Second thing I learned was NEVER EVER go anywhere near a laptop with liquid of any sort. You would think I would have known that after preaching for years to my daughter but…
Now don’t get me wrong here – it’s not like I was stupid enough to sit down to have a cuppa beside my laptop – oh no, far from it.
I suffer horrendously with sciatica; a burning sensation down my legs and it gets particularly bad when I am sitting, so I get up every hour or so and stretch my limbs. On this occasion, I decided to get a cuppa and read a chapter while pacing the floor slowly. It was either that or lie flat on my back on the floor, and whilst I often write that way, it’s quite difficult to drink tea in that position. Anyhow, with tea in hand I reached across the laptop to get my glasses. I staggered, caught my toe in the base of the chair, and splash…..
Now if ever I needed proof that I am addicted to my writing, that writing is my oxygen, by golly I got it when my laptop fired. The fear of loosing my work consumed me. I knew I had backed up but I had never actually tried to replace work from my backup to know if it was working properly.

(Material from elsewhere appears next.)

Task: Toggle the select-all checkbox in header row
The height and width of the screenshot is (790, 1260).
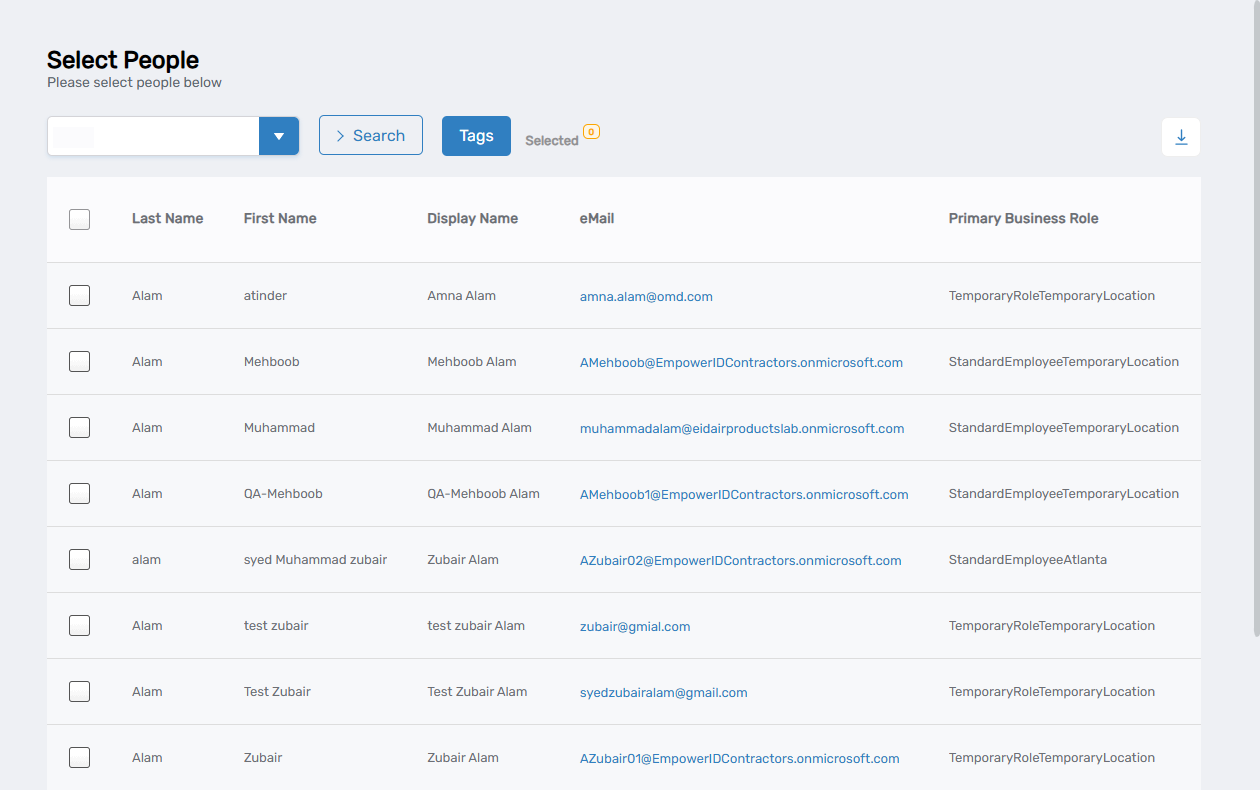Action: [79, 219]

The fingernails got the works – the dog got yelled at – sleep eluded me, tea was consumed in inhumane quantise, and my daughter was blessed she was away until my fingers were back on the keypad. Tension eased only as I searched my files and found that all was still safe in crazy land of technology my writing lives in.
So my dear people – learn from my mistake and make sure you are ten foot away from the computer when you have the cuppa in your hand, and Back-Up, Back-Up Back-Up your work daily.